━━━━━ Data supplied ━━━━━

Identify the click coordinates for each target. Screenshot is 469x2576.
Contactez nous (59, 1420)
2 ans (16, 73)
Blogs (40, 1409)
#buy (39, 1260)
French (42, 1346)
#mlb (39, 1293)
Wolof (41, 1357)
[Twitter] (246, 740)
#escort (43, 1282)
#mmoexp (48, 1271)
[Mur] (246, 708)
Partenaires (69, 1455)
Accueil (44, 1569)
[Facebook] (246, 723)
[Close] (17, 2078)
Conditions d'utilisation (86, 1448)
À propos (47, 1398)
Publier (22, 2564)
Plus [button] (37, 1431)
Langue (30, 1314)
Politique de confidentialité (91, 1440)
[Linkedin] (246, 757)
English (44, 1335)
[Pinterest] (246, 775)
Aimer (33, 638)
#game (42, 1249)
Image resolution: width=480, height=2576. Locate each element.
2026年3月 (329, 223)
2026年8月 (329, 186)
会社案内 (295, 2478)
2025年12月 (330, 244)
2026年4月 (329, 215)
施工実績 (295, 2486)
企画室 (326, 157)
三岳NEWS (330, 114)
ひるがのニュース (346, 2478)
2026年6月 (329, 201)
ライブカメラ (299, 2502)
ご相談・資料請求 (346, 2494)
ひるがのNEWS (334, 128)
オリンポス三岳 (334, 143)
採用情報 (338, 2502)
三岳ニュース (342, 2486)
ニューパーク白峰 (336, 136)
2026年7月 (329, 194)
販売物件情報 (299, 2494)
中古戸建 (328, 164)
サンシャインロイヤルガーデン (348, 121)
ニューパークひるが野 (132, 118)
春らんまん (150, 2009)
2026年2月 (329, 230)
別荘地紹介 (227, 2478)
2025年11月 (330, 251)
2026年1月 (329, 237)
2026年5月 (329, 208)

━━━━━
━━━━━ Data supplied ━━━━━

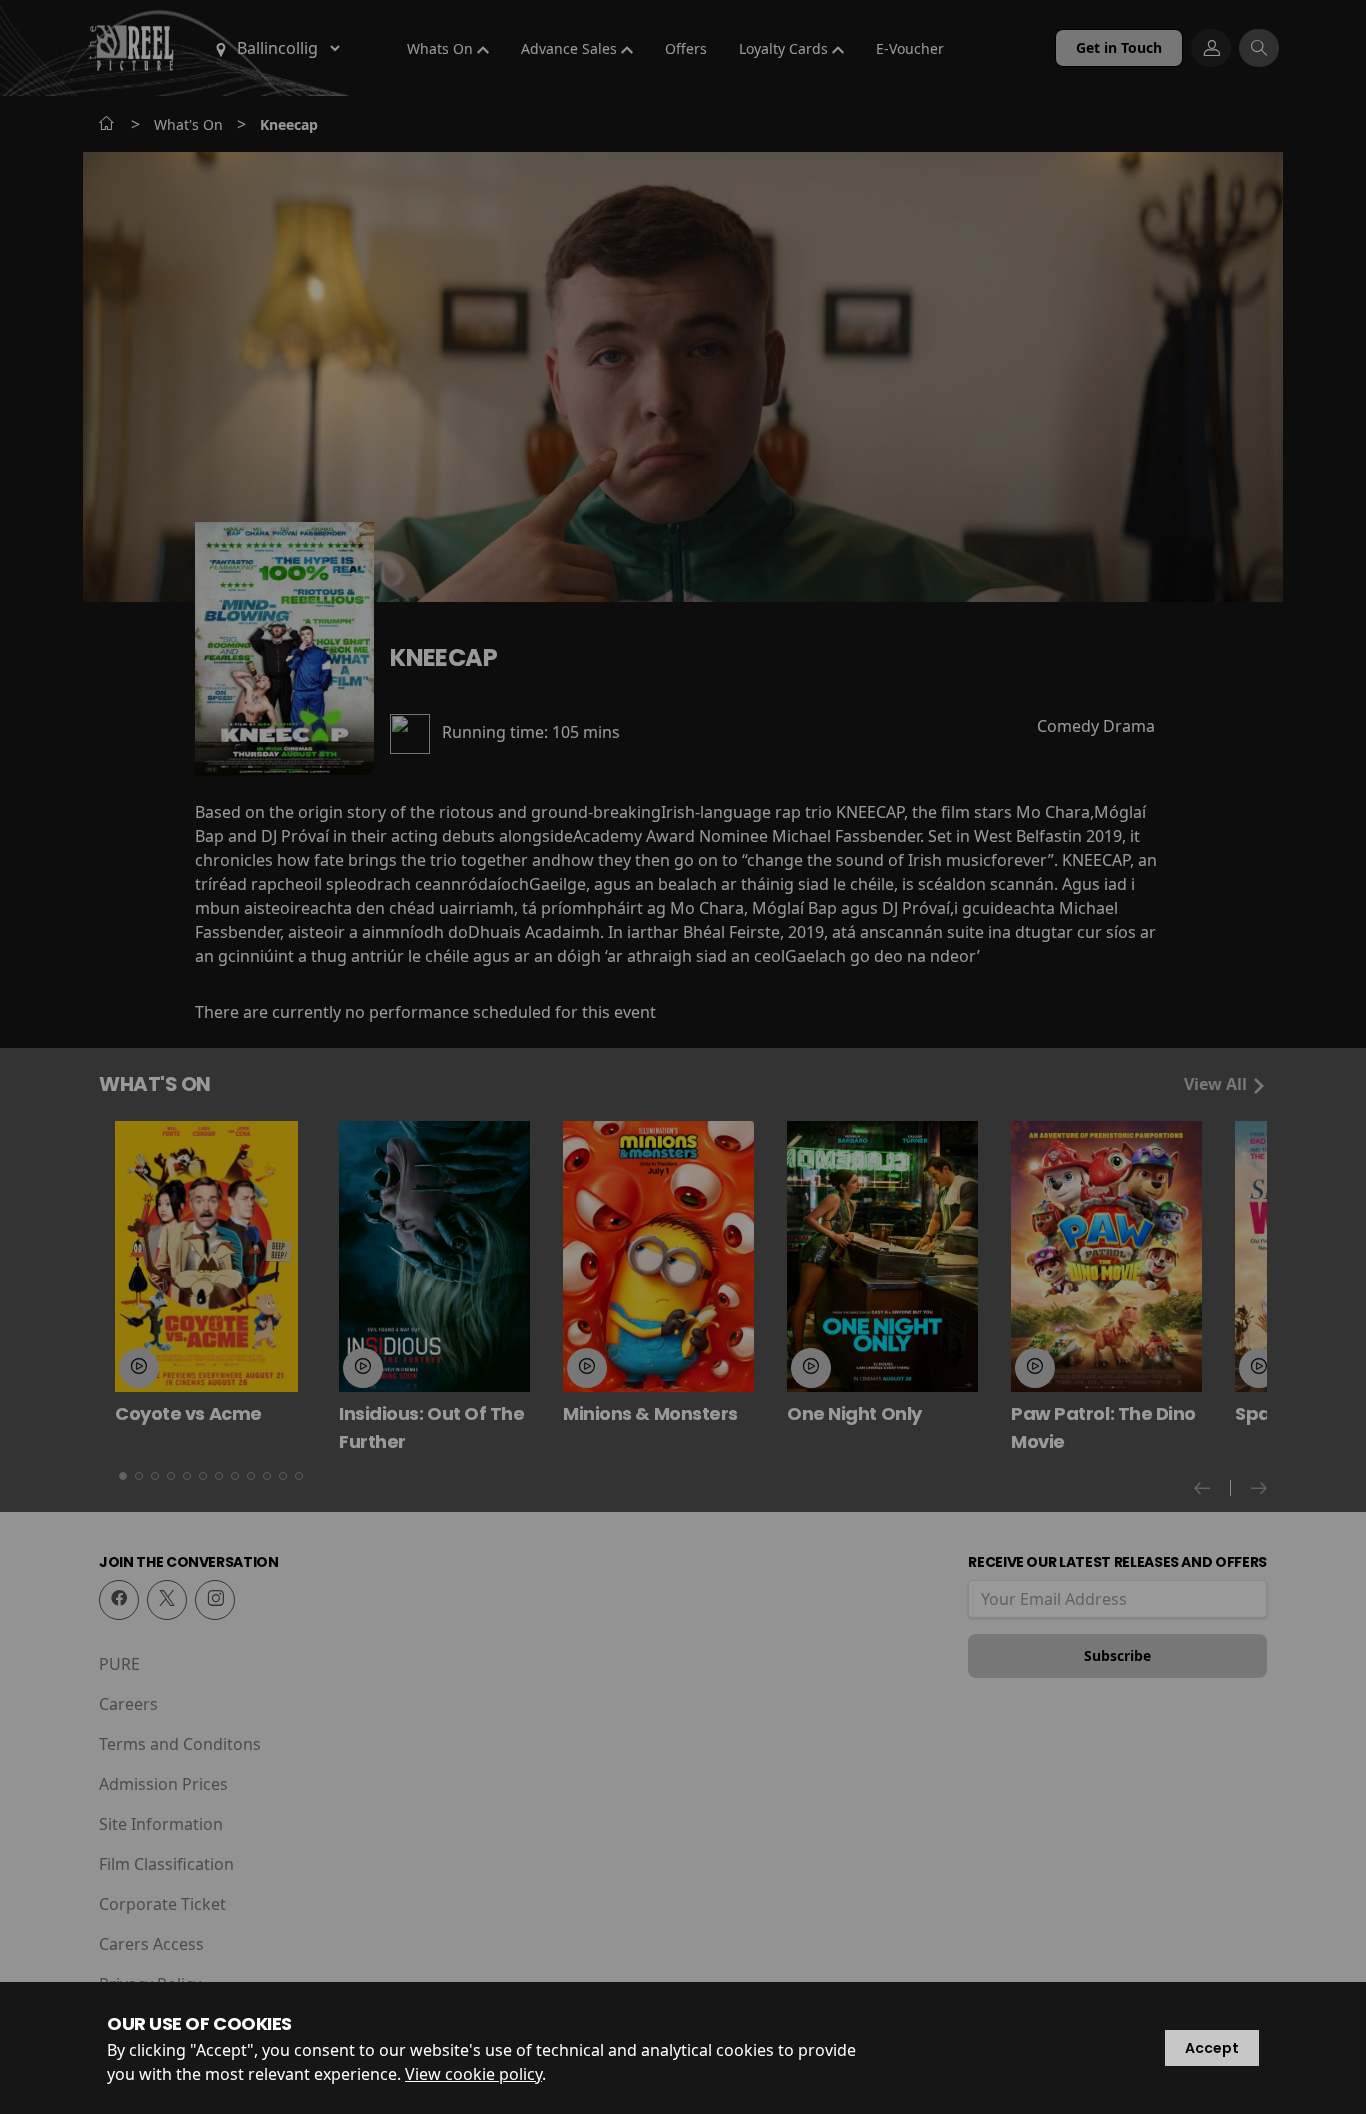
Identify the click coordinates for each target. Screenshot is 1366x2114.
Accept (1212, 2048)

━━━━━
━━━━━ Data supplied ━━━━━

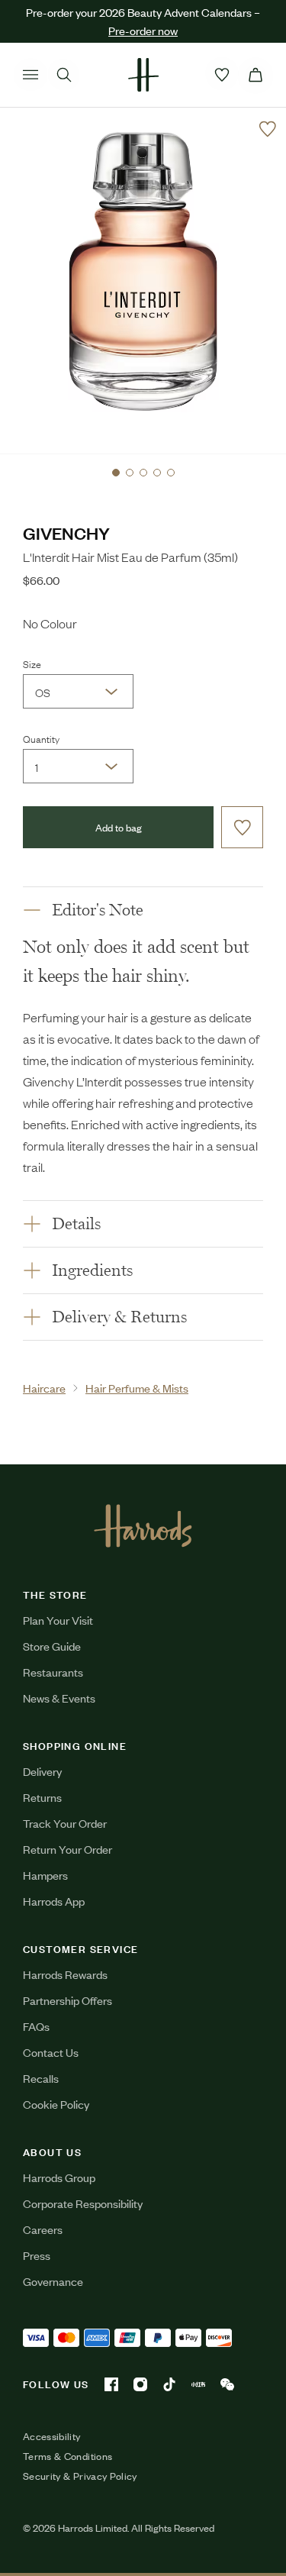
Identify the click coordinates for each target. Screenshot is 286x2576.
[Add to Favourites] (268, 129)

━━━━━

Output exactly the lines of the material above from the one containing "サンシャインロイヤルガーデン (348, 121)" up to and including the one containing "2026年5月 (329, 208)".

サンシャインロイヤルガーデン (348, 121)
ニューパークひるが野 (132, 118)
春らんまん (150, 2009)
2026年2月 (329, 230)
別荘地紹介 (227, 2478)
2025年11月 (330, 251)
2026年1月 (329, 237)
2026年5月 (329, 208)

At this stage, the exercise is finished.